WORK TO COMPLETE:
Take the data below and filter it for lines containing the word "Дніпра"; show each line found.

ENTRIES SUPPLIED:
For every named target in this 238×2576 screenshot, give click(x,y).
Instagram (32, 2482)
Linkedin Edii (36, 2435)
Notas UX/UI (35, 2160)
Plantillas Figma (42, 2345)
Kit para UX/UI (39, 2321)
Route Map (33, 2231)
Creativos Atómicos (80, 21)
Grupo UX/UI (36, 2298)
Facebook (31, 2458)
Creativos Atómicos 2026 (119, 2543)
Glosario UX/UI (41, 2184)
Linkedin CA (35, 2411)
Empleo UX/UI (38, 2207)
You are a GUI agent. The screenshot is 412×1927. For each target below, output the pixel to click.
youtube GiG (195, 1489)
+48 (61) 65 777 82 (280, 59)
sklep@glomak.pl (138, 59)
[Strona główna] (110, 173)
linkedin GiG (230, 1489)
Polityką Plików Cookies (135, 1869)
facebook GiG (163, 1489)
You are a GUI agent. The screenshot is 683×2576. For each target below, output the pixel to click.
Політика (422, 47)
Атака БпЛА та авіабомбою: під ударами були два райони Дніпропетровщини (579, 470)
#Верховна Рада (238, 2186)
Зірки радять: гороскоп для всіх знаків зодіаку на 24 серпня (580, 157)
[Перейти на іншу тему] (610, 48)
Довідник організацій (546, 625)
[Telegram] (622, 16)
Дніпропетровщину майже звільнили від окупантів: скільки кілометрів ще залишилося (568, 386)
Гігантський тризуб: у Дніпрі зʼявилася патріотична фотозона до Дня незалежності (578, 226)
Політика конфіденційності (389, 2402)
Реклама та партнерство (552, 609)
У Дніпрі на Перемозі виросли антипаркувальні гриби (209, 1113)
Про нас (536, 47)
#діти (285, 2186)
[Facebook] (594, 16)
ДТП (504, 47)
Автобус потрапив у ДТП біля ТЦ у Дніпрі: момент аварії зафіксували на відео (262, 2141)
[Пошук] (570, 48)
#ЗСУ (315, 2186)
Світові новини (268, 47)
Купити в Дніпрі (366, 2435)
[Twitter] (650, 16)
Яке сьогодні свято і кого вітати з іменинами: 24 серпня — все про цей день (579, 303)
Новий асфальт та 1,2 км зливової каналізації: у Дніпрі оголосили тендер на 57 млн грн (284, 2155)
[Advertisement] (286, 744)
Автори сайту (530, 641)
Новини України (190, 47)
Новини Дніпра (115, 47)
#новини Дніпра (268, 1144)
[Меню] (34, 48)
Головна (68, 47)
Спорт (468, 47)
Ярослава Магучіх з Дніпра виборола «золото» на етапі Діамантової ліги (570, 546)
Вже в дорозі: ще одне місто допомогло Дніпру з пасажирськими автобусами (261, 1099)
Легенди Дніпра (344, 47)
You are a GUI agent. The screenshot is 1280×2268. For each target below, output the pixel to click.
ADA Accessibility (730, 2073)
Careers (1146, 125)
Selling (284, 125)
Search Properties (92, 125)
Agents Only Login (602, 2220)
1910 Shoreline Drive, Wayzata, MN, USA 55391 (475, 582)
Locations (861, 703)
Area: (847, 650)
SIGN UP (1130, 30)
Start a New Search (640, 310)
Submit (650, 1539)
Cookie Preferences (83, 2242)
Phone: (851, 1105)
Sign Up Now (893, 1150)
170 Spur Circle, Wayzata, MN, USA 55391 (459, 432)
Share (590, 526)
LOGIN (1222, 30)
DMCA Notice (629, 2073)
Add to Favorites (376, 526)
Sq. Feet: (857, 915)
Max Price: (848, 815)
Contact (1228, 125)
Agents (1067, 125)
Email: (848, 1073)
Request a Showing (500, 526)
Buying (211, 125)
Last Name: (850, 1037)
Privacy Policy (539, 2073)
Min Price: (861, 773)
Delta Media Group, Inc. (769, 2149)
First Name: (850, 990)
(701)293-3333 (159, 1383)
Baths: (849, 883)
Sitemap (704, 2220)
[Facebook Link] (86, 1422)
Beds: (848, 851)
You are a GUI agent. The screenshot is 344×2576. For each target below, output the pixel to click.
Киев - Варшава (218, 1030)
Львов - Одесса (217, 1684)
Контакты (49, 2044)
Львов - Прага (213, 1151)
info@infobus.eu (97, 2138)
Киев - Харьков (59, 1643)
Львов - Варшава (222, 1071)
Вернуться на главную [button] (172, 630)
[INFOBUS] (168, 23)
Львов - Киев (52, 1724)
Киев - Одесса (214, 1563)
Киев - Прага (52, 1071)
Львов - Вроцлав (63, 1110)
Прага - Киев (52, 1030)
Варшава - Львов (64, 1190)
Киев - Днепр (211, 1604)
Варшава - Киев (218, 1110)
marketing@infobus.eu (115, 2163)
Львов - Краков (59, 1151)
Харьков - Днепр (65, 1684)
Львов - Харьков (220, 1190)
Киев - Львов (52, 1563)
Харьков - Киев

ANSWER TO THE PROBLEM:
Новини Дніпра (115, 47)
#новини Дніпра (268, 1144)
Ярослава Магучіх з Дніпра виборола «золото» на етапі Діамантової ліги (570, 546)
Легенди Дніпра (344, 47)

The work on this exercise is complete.